__Work required__.
Leaving out all pictures, write out word for word the lines from the one containing "The width and height of the screenshot is (1112, 460)." to the end of the data below.

__Records for this task__.
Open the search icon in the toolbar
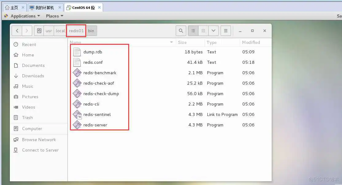This screenshot has width=342, height=185. 181,30
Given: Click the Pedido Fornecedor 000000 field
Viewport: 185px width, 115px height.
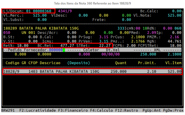Looking at the screenshot, I should point(55,50).
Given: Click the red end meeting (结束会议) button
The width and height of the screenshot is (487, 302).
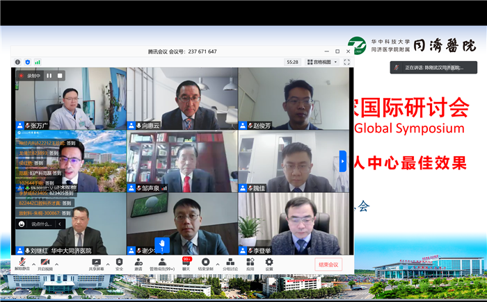Looking at the screenshot, I should coord(328,265).
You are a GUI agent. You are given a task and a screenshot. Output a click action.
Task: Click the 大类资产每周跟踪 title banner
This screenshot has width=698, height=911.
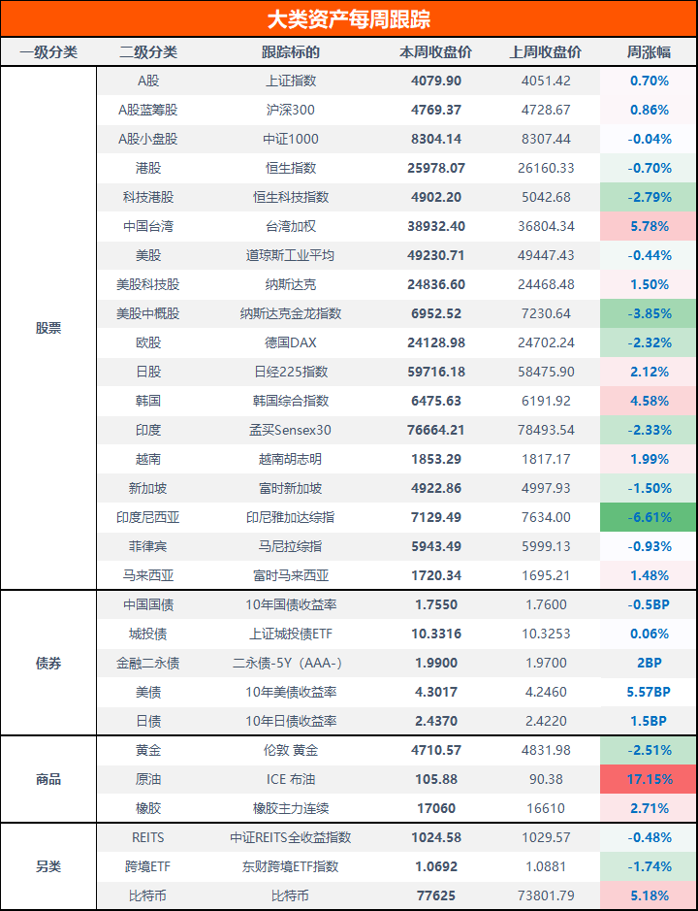pos(348,19)
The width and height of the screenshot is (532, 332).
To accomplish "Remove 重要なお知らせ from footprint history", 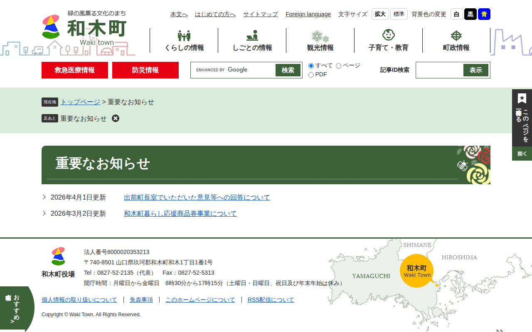I will point(116,118).
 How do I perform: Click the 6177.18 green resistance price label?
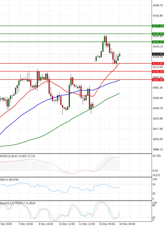click(x=158, y=26)
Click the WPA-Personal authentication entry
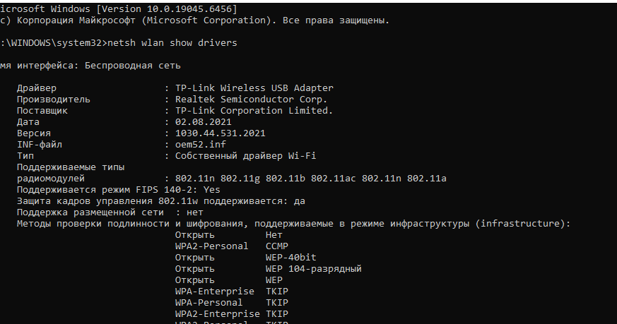 click(x=208, y=303)
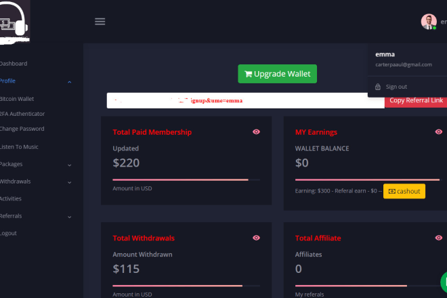Open the user avatar profile picture
447x298 pixels.
click(x=428, y=22)
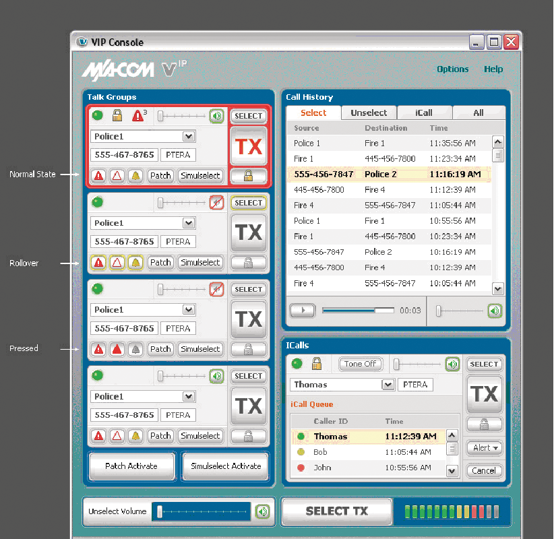Toggle the green speaker in the first talk group
554x539 pixels.
[216, 116]
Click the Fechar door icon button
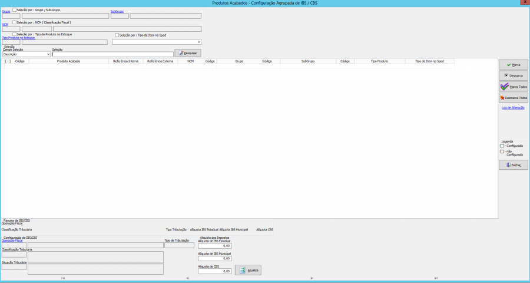Screen dimensions: 530x283 click(x=514, y=165)
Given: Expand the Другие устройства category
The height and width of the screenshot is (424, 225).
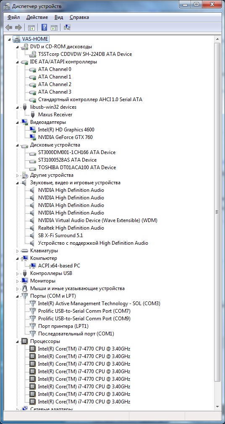Looking at the screenshot, I should click(18, 175).
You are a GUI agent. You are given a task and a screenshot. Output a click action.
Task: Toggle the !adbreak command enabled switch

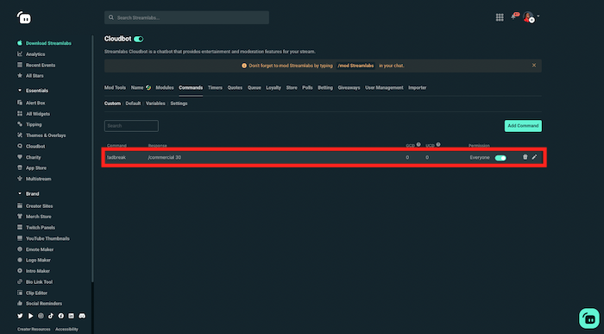tap(500, 158)
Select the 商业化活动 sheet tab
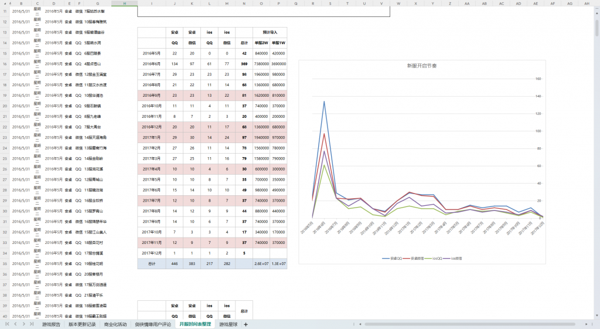600x329 pixels. click(115, 324)
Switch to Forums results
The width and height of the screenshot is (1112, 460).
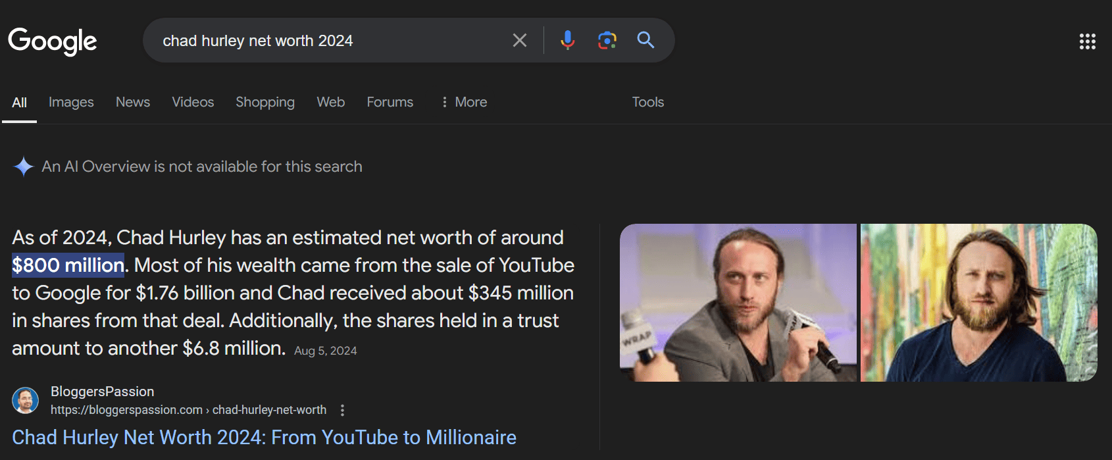point(390,102)
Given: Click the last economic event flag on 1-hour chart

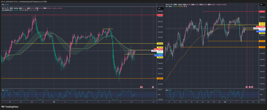Looking at the screenshot, I should pos(153,86).
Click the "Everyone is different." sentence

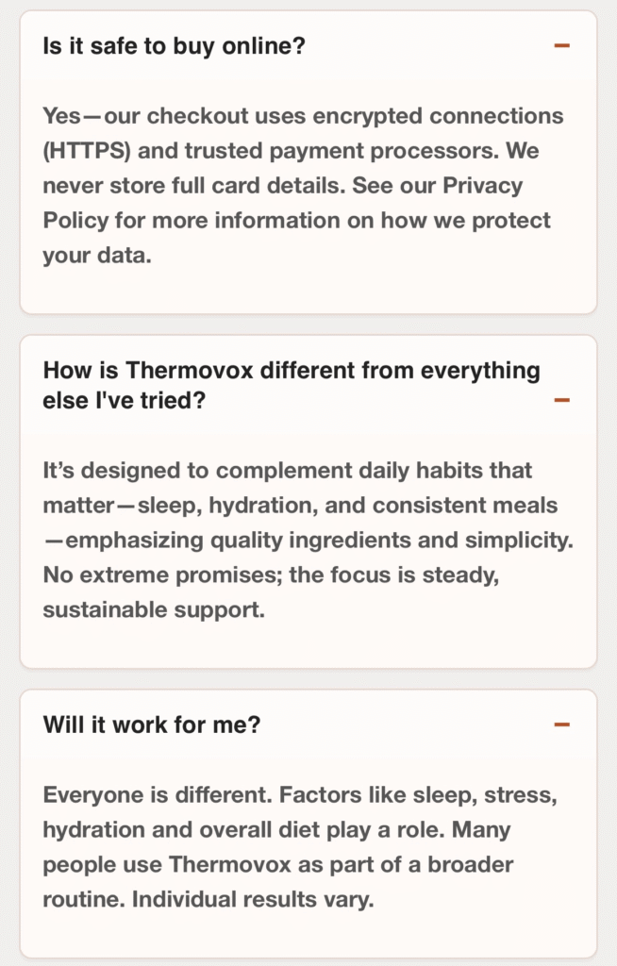pyautogui.click(x=143, y=794)
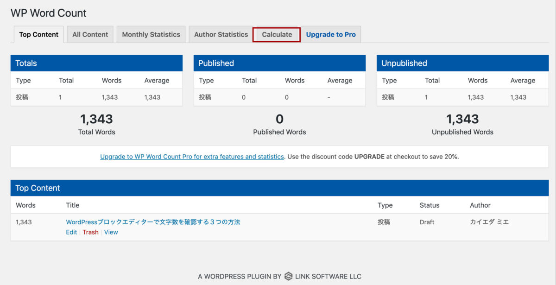The height and width of the screenshot is (285, 556).
Task: Switch to the Top Content tab
Action: coord(39,34)
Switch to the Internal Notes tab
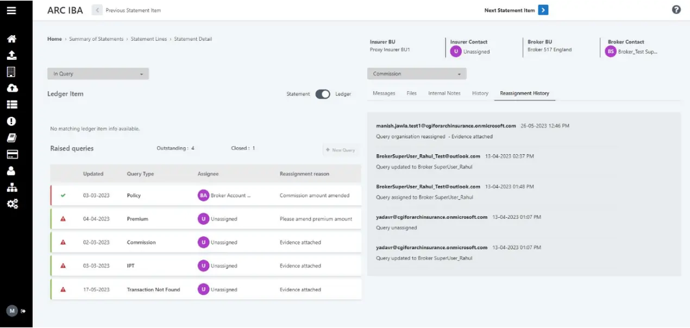This screenshot has height=328, width=690. pos(444,93)
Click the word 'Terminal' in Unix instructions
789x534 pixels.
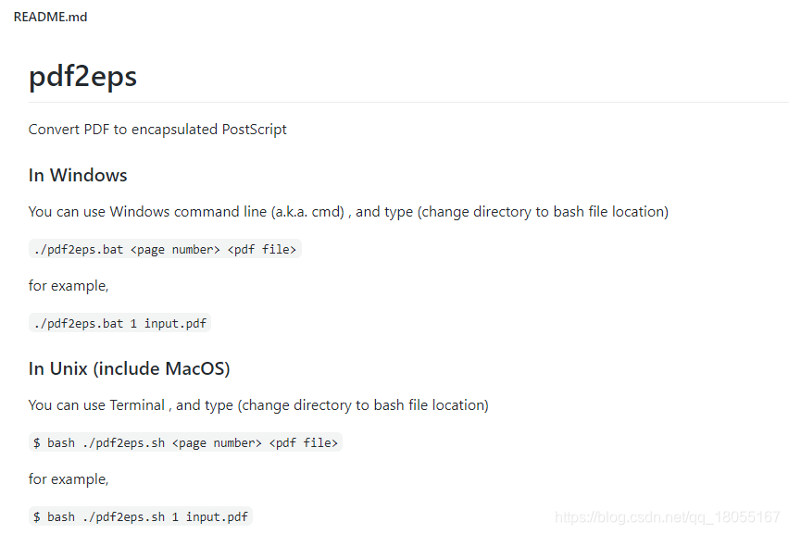(x=137, y=405)
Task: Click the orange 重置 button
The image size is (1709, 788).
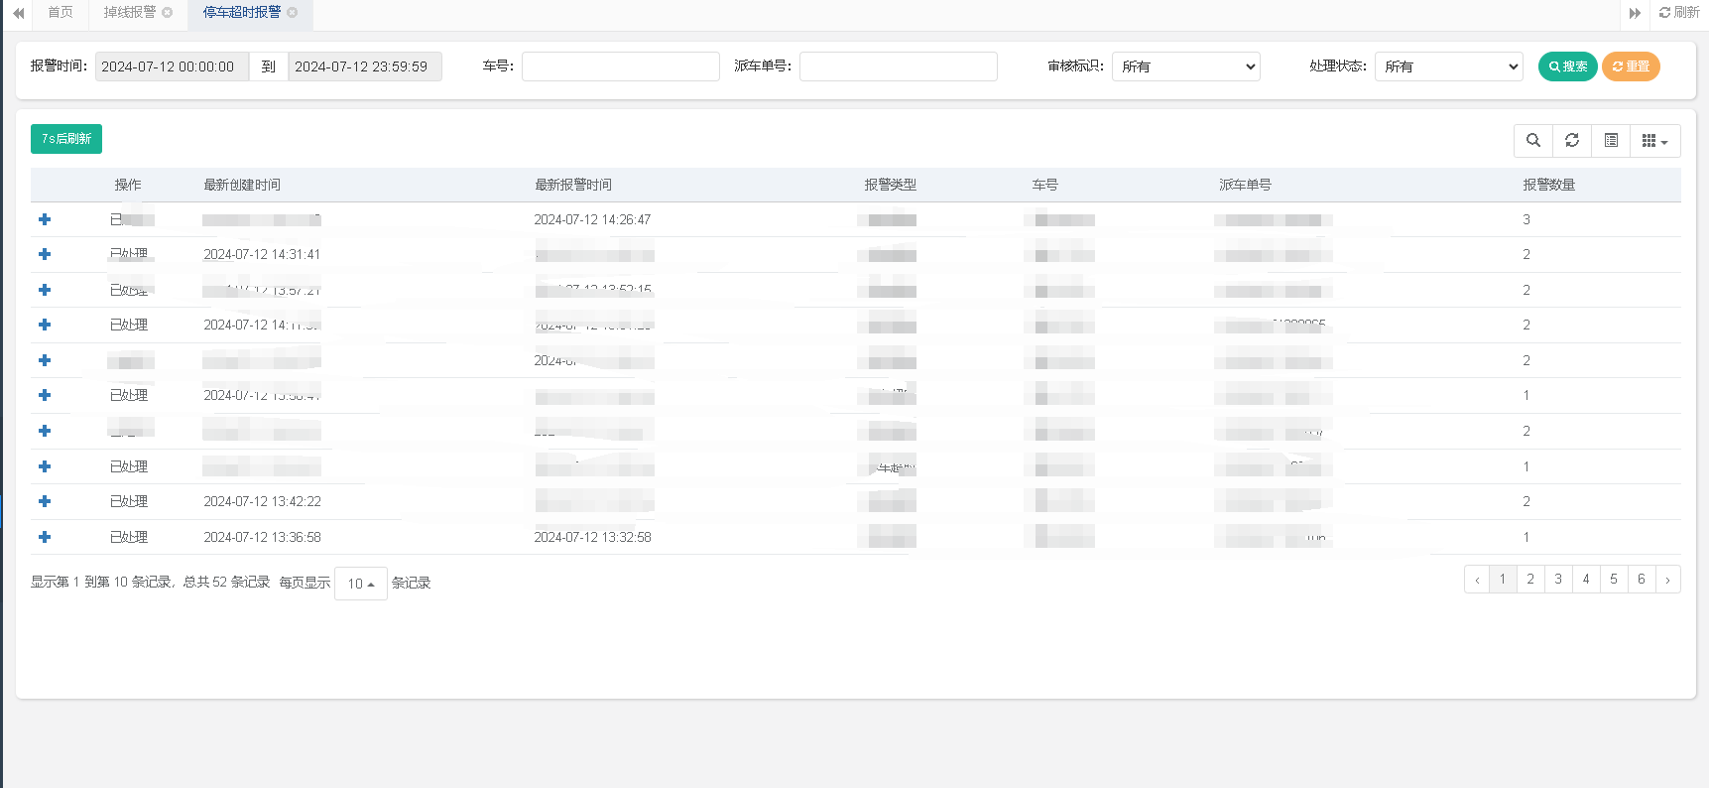Action: [x=1631, y=66]
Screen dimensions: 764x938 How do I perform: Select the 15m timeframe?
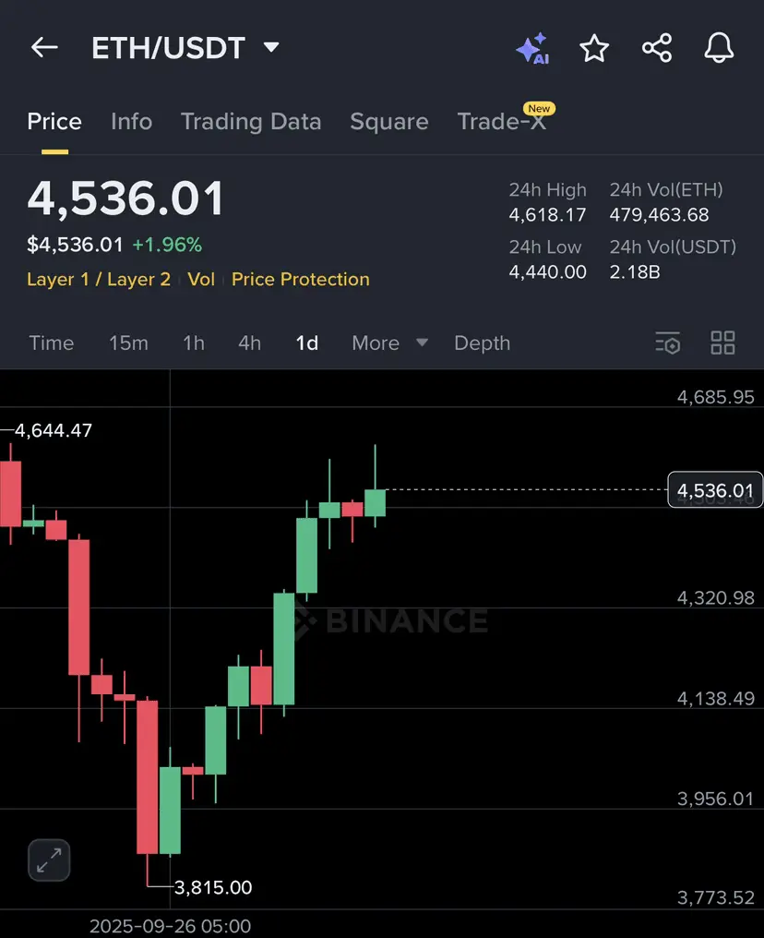pyautogui.click(x=128, y=343)
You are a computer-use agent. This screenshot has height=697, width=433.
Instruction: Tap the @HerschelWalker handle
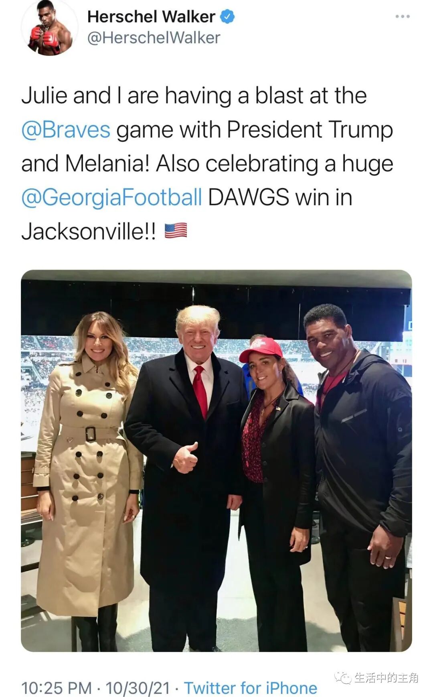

__Output below__.
The width and height of the screenshot is (1112, 460).
point(390,102)
Given: Click the last economic event flag on 1-hour chart

Looking at the screenshot, I should pos(153,86).
Click the "Everyone is different." sentence

pyautogui.click(x=143, y=794)
The height and width of the screenshot is (285, 556).
Task: Switch to the Top Content tab
Action: coord(39,34)
Switch to the Internal Notes tab
This screenshot has height=328, width=690. pos(444,93)
Click the word 'Terminal' in Unix instructions
789x534 pixels.
(x=137, y=405)
Task: Click the orange 重置 button
The image size is (1709, 788).
Action: [x=1631, y=66]
Screen dimensions: 764x938 How do I perform: Select the 15m timeframe?
pyautogui.click(x=128, y=343)
You are a computer-use agent. This screenshot has height=697, width=433.
Instruction: Tap the @HerschelWalker handle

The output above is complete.